You're right. But, this commission is making a list of so called «withdrawal from use». Of course, doctors and medical stuff monitoring athletes have special. But athletes themselves must know what to do for their health.
Besides education, what will be the task of NADO?
First of all, it has to be established in adequate way. Than, within NADO must be formed commission to monitor usage of these substances on territory covered by the National Olympic Committee. Than, it must have, so called antidoping officers, persons who have passed anti doping training for taking samples. That sample is than sent for analysis to some of the laboratories accreditaed by WADA. First sample A is controlled, than sample B. If the result of the first sample is positive, another additional control can be requested for sample B, which should confirm or countermand the first result. Most common analzsis is done on urin sample, even though it can be done on blood. Such control is practiced on big events, on the Olympic Games and big championships. Intention of NADO is to perform constant inspection of athletes on its own territory, in order to have at least eight controls per year of top athletes. Practically, athlete must be followed during the whole career. In case athlete refuses to test, he is treated as positive to it.

Does NADO get such instruction from the regional agency or WADA?
From the regional. Most of the things are solved on RADO level. RADO central for East Europe is in Minsk, Belarus, while headquarters of WADA is in Canada, and regional office for Europe in Switzerland – Lausanne. First meeting of the Regional organisation for East Europe was held in Minsk, in March this year. Montenegro didn't participate since its National Olympic Committee wasn't recognised by the IOC. Second meeting was held in Kyev. We are talking about Board meeting, without making any decisions. Only thing done was revision of the RADO Statute, which was send to members for analysing, in order to be adopted by the beginning of next year. Also, strategic plan for 2008.-2012. was made. In order for one country to become member of RADO Board, it must accept certain principles requested by WADA. It must adopt KOD (rule book), sign Copenhagen Declaration, adopt UNESCO Convention, and give support to RADO as a member state. Board member of RADO hase four years mandate, and chairman is elected every second year, by rotation.

During your practice, have you ever met with doping problem in Montenegro?
Luckily, I'm not familiar with any such case. Though, such controls have always been expensive, and inspection was never severe as it is now.
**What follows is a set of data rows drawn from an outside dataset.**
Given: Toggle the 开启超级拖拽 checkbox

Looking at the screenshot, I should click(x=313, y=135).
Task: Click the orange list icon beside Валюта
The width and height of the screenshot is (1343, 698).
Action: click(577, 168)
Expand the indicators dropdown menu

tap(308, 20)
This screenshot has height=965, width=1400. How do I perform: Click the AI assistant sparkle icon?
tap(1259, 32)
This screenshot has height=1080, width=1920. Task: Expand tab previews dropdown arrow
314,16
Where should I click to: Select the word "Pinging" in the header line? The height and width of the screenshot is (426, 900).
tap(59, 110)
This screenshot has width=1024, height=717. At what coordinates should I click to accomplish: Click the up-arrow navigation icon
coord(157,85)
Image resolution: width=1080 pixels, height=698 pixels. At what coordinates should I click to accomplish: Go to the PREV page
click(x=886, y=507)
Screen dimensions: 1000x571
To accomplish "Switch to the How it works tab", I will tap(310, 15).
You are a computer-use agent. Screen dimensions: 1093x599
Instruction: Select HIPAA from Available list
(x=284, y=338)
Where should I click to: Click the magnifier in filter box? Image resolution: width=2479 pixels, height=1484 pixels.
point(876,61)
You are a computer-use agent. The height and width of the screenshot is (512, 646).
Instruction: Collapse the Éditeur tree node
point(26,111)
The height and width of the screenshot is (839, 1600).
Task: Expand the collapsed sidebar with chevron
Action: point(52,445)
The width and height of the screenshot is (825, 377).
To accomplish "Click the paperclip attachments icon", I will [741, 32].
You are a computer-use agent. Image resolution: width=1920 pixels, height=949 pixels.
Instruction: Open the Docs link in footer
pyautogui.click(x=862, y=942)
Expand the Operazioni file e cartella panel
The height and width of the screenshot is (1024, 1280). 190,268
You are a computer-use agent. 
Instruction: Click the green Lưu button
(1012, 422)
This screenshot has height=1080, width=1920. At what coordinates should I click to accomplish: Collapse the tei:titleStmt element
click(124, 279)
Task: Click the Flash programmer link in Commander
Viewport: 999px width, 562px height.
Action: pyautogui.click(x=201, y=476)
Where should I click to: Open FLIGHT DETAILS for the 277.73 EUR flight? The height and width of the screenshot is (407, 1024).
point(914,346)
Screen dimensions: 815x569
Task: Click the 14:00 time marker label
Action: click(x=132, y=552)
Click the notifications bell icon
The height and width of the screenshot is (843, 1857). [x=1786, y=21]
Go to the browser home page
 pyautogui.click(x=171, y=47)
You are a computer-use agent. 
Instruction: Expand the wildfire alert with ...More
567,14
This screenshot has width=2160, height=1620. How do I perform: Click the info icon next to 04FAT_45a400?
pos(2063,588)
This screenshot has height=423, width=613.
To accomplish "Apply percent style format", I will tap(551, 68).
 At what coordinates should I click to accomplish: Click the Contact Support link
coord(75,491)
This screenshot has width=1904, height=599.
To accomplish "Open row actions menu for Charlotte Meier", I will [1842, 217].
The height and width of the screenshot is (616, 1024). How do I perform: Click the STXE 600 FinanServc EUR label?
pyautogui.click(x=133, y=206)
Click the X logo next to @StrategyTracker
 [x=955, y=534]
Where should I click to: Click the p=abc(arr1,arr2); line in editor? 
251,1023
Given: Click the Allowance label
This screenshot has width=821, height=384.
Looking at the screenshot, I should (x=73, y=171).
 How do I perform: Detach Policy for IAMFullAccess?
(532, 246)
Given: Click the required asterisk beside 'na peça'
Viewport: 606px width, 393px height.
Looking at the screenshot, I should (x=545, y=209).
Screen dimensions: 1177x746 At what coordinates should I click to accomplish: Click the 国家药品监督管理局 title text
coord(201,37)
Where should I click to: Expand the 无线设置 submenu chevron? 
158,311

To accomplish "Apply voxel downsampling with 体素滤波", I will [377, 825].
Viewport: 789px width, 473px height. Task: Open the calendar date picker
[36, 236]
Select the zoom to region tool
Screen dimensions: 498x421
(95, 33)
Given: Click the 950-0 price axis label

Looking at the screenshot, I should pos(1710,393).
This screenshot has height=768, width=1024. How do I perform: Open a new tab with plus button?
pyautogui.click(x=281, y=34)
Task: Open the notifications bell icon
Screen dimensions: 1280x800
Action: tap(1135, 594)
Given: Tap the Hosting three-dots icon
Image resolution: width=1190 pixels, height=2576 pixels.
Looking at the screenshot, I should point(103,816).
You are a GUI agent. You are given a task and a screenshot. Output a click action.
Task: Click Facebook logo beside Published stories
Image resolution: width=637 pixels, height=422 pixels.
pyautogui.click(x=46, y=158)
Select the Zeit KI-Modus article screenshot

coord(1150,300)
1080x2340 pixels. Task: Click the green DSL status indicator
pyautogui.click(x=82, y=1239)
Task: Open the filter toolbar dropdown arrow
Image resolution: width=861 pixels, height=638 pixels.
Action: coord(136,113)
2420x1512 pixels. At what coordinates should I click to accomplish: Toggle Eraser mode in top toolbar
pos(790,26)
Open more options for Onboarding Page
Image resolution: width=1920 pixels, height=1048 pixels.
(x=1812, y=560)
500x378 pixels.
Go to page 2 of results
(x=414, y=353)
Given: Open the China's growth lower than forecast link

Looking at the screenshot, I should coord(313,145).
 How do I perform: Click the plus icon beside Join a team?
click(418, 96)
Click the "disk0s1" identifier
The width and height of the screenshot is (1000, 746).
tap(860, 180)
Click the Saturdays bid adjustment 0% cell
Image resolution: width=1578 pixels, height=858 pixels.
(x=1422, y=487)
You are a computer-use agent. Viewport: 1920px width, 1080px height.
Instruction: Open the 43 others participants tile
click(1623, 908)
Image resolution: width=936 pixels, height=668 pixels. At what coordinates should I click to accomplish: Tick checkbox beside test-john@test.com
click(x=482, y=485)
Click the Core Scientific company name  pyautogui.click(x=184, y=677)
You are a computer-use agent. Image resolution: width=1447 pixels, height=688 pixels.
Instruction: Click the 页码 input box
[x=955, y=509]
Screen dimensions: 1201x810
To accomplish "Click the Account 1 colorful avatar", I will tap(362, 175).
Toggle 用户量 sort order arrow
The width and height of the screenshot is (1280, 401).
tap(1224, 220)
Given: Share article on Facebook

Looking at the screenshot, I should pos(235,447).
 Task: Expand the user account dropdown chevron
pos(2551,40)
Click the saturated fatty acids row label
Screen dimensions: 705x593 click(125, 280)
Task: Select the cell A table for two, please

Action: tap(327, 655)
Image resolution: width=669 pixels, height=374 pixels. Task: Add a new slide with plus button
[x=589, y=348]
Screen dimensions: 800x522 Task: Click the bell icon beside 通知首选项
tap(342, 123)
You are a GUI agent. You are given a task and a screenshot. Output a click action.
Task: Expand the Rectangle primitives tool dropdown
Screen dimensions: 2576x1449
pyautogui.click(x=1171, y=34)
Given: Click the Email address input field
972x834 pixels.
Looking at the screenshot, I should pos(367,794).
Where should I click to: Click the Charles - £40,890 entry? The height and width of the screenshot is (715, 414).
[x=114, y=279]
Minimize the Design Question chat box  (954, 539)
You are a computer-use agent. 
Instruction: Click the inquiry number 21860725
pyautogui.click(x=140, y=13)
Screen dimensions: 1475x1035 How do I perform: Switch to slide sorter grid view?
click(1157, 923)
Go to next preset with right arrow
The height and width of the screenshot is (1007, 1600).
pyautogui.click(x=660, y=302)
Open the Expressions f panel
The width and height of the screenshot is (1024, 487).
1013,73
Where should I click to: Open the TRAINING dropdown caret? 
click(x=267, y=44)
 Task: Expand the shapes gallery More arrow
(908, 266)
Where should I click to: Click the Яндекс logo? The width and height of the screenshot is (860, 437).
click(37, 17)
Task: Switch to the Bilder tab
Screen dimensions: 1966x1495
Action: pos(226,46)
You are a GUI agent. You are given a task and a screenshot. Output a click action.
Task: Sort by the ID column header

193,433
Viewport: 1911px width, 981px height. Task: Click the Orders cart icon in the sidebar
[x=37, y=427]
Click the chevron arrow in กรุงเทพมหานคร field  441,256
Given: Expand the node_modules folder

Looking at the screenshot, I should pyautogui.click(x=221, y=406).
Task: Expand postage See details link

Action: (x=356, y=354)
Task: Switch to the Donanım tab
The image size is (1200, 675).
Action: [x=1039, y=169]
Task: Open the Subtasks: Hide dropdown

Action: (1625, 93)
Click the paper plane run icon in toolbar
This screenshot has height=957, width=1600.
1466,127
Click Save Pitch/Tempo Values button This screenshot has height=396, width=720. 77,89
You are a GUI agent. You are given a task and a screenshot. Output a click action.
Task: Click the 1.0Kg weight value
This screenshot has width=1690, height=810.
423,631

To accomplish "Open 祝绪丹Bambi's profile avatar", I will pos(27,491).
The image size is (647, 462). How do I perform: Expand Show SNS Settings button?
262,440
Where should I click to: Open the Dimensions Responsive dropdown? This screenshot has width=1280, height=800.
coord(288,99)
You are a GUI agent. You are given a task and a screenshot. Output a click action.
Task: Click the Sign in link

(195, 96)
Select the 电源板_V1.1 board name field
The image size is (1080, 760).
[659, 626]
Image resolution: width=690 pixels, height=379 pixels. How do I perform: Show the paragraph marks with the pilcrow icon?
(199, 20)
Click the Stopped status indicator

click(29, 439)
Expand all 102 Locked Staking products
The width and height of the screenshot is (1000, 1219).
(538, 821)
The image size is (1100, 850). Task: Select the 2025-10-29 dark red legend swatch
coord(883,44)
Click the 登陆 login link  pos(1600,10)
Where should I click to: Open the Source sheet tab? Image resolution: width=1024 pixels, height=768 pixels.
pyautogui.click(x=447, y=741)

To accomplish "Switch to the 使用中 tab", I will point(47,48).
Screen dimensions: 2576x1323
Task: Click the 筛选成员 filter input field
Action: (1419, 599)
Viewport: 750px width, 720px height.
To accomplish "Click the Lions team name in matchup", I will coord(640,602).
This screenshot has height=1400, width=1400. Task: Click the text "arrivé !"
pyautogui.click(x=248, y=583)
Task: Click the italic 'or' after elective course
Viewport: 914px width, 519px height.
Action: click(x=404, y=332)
For the first time we must be systematic regarding this area.

Pediatritian in sports medicine

DR MIRA DAŠIĆ during eighties of the last century, was involved in the work of women handball club “Budućnost” as doctor. Since 1995. this cooperation was intensified and lasted until few years ago. She was also doctor of women basketball club “Budućnost”.

She followed women athletes on many important competitions. She was also doctor of the women handball national team of the Federal Republic of Yugoslavia, in Italy 2001. where thay won bronze medal. In this team were nine handball players from the handball club “Budućnost”.

“After this medal was won, few players from our national team were tested for doping. I must say that I felt certain awkwardness while we were waiting for the results. They were negative, of course,” says dr Dašić.

In July this year, she followed Montenegrin youth athletes to EYOF Belgrade.
“Many people are asking how come, being a pediatritian, I ended up in sports medicine. Americans have proved that pediatritians are those who must know the most about sports medicine, since sports activities start at child age,” explaines our interlocutor.